Only the lines from the one containing "Viewport: 1140px width, 891px height." through the last line below belong in your copy; transcribe them exactly and omit any pictures.

-------- Entries provided --------

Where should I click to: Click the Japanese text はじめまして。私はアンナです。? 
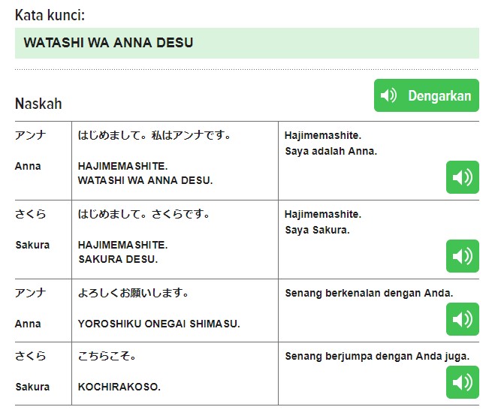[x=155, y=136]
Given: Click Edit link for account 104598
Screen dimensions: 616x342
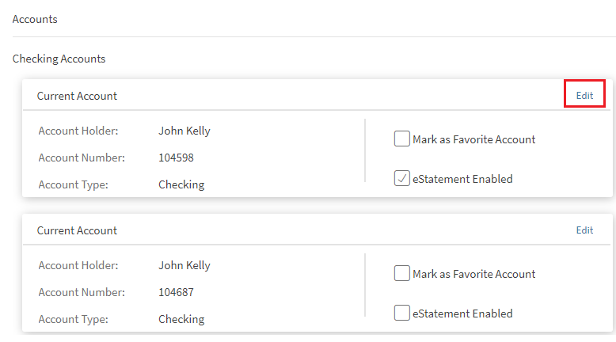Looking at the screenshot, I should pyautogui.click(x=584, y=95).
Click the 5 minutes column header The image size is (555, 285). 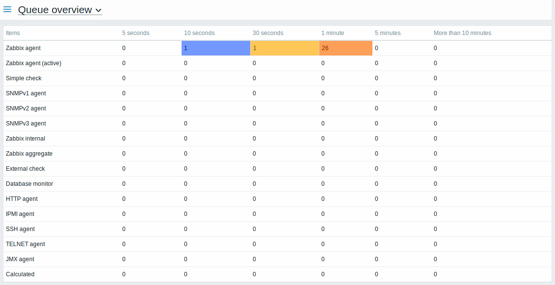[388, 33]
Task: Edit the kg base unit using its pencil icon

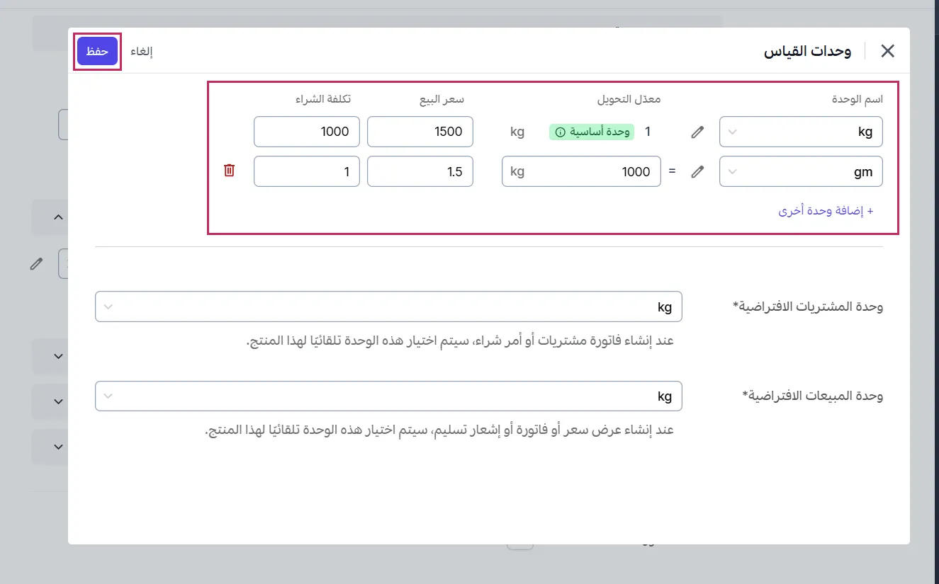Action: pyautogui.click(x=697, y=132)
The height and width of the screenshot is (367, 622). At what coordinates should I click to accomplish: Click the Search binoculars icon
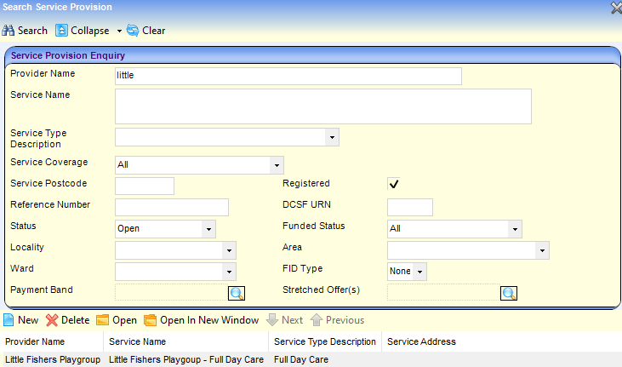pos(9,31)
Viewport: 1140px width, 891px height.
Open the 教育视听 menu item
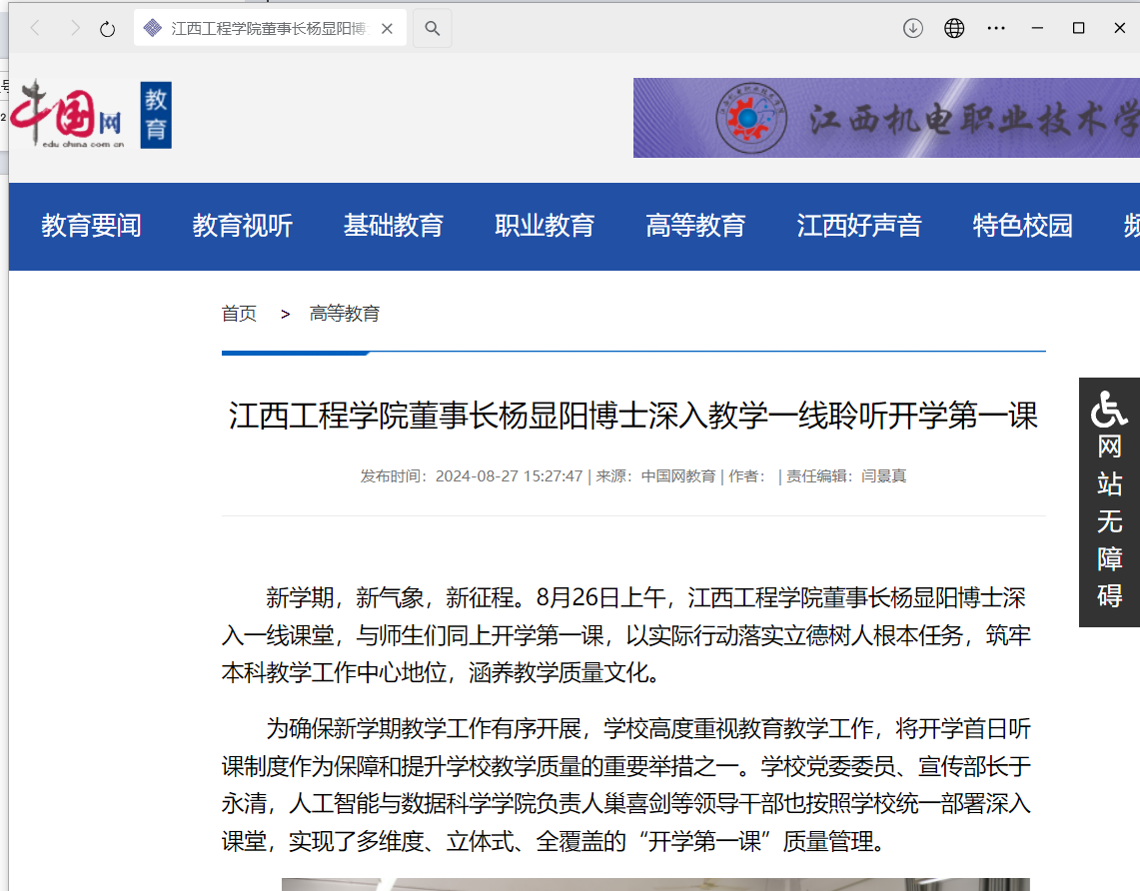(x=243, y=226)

--------

## Problem solution
Viewport: 1140px width, 891px height.
Open the 教育视听 menu item
(x=243, y=226)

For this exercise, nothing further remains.